Problems to work on:
1 - Reproduce the excerpt on intervention under Section 387 word for word, starting with "In this case we" and going on through "which to intervene.".
2 - In the excerpt on intervention under Section 387, on what date was the first hearing on the Weekly's motion held?
3 - Pick up the excerpt on intervention under Section 387 after its final sentence and keep writing it.

Selected excerpt:
##############################
Section 387 "should be liberally construed in favor of intervention." (Lincoln National Life Ins. Co. v. State Bd. of Equalization (1994) 30 Cal.App.4th 1411, 1423; accord, City of Malibu v. California Coastal Com. (2005) 128 Cal.App.4th 897, 902.) "The right to intervene granted by section 387, subdivision (a) is not absolute, however; intervention is properly permitted only if the requirements of the statute have been satisfied." (Simpson Redwood Co. v. State of California (1987) 196 Cal.App.3d 1192, 1199.)
In this case we agree with the Diocese that the Weekly's motion did not meet the statutory criteria. Section 387 first requires "timely application." Here, the central part of the action was over when the hearing and decision took place; Doe had settled with the defendants and his complaint had been dismissed. Fitz-Henry's cross-action against the Diocese had also ended: His cross-complaint was dismissed shortly after the Weekly filed its motion, but well before June 26, 2013, the date of the first hearing on the matter. The Weekly's motion, therefore, was not timely because there was nothing left in which to intervene.
Moreover, the central requirements for intervention were not met. Section 387 requires, in addition to timeliness, "an interest in the matter in litigation, or in the success of either of the parties, or an interest against both." The interest required by section 387 "must be direct and not consequential, and it must be an interest which is proper to be determined in the action in which the intervention is sought." (Isaacs v. Jones (1898) 121 Cal. 257, 261; City and County of San Francisco v. State of California (2005) 128 Cal.App.4th 1030, 1037.) Here, the Weekly could not show a direct interest in any party's success or an interest against all of them. The Weekly had only a peripheral interest in this case, which was to make public the basis of Doe's allegations against the Diocese and Fitz-Henry. It had no stake in either party's success, nor could it at the time of its motion, because, with no ongoing litigation, there was no longer any success to be had by any party. This falls short of the statutory requirement of "an interest in the matter in litigation, or in the success of either of the parties, or an interest against both" that is required for intervention. (§ 387, subd. (a), italics added.) Because there was no pending proceeding, the Weekly's intervention did not enable it to "become a party to an action or proceeding between other persons, either by joining the plaintiff in claiming what is sought by the complaint, or by uniting with the defendant in resisting the claims of the plaintiff, or by demanding anything adversely to both the plaintiff and the defendant." (Ibid.) Thus, intervention did not serve the purposes of intervention, "to protect the interests of others who may be affected by the judgment and to obviate delay and multiplicity of actions." (People ex rel. Rominger v. County of Trinity (1983) 147 Cal.App.3d 655, 660.)
##############################
Raw records:

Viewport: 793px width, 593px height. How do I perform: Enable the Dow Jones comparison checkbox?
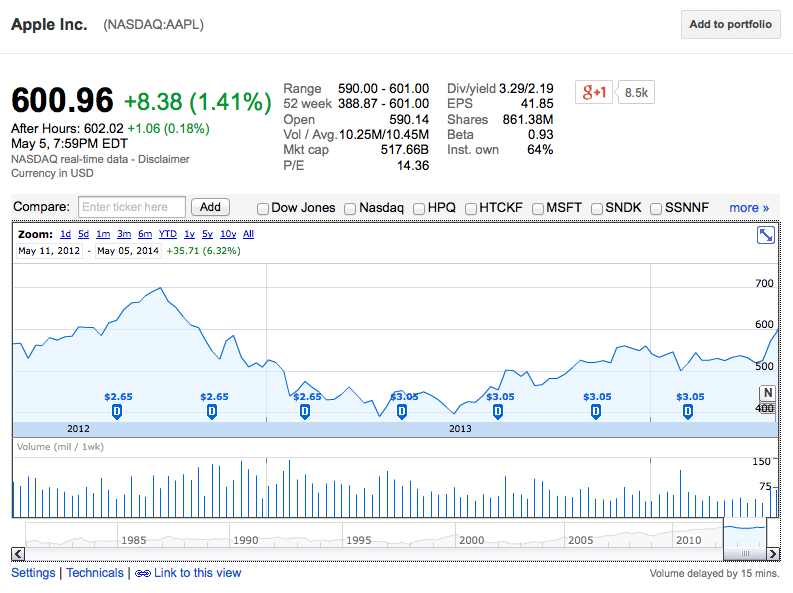[263, 208]
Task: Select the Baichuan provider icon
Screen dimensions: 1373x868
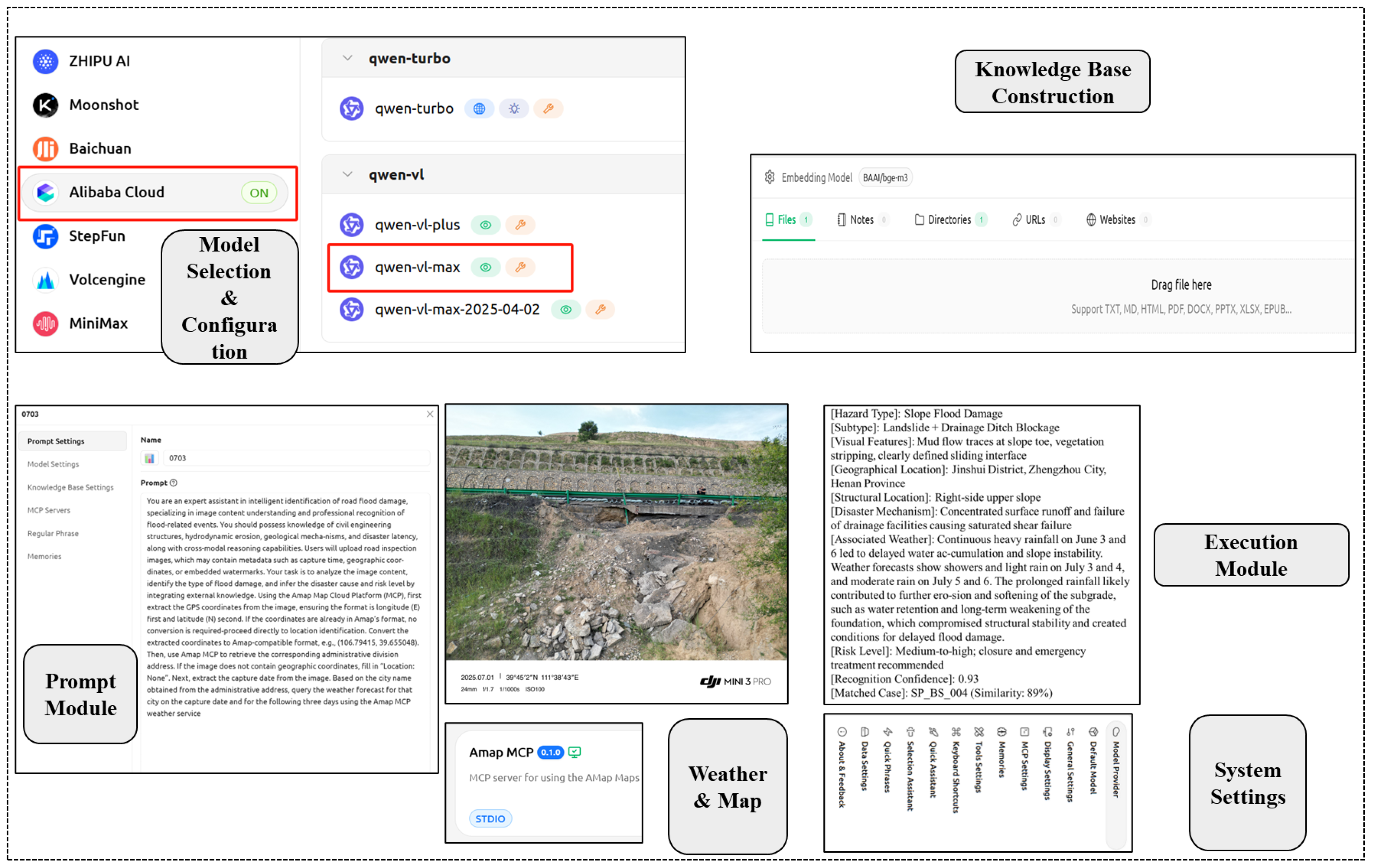Action: [45, 149]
##############################
Results in order:
1 -
In this case we agree with the Diocese that the Weekly's motion did not meet the statutory criteria. Section 387 first requires "timely application." Here, the central part of the action was over when the hearing and decision took place; Doe had settled with the defendants and his complaint had been dismissed. Fitz-Henry's cross-action against the Diocese had also ended: His cross-complaint was dismissed shortly after the Weekly filed its motion, but well before June 26, 2013, the date of the first hearing on the matter. The Weekly's motion, therefore, was not timely because there was nothing left in which to intervene.

2 - June 26, 2013.

3 -
The cases cited by the Weekly do not compel a different conclusion. In Fagan v. Superior Court (2003) 111 Cal.App.4th 607, 611, In re Marriage of Burkle (2006) 135 Cal.App.4th 1045, 1049, and Cheyenne K. v. Superior Court (1989) 208 Cal.App.3d 331, 333, the court did not address the criteria for intervention under section 387. In Truck Ins. Exchange v. Superior Court, supra, 60 Cal.App.4th 342 the petitioner stood to lose its right to pursue equitable contribution from the co-insurers once a default judgment was entered. In both Noya v. A.W. Coulter Trucking, supra, 143 Cal.App.4th 838, and Reliance Ins. Co. v. Superior Court (2000) 84 Cal.App.4th 383 the insurer might ultimately have been required to pay the judgment in the underlying action. Here, the Weekly had no direct interest in the underlying case comparable to that of the would-be interveners in Truck Insurance Exchange, Noya, and Reliance. Moreover, as noted above, Doe's action against the Diocese and Fitz-Henry had ended, as had the related dispute between the Diocese and Fitz-Henry.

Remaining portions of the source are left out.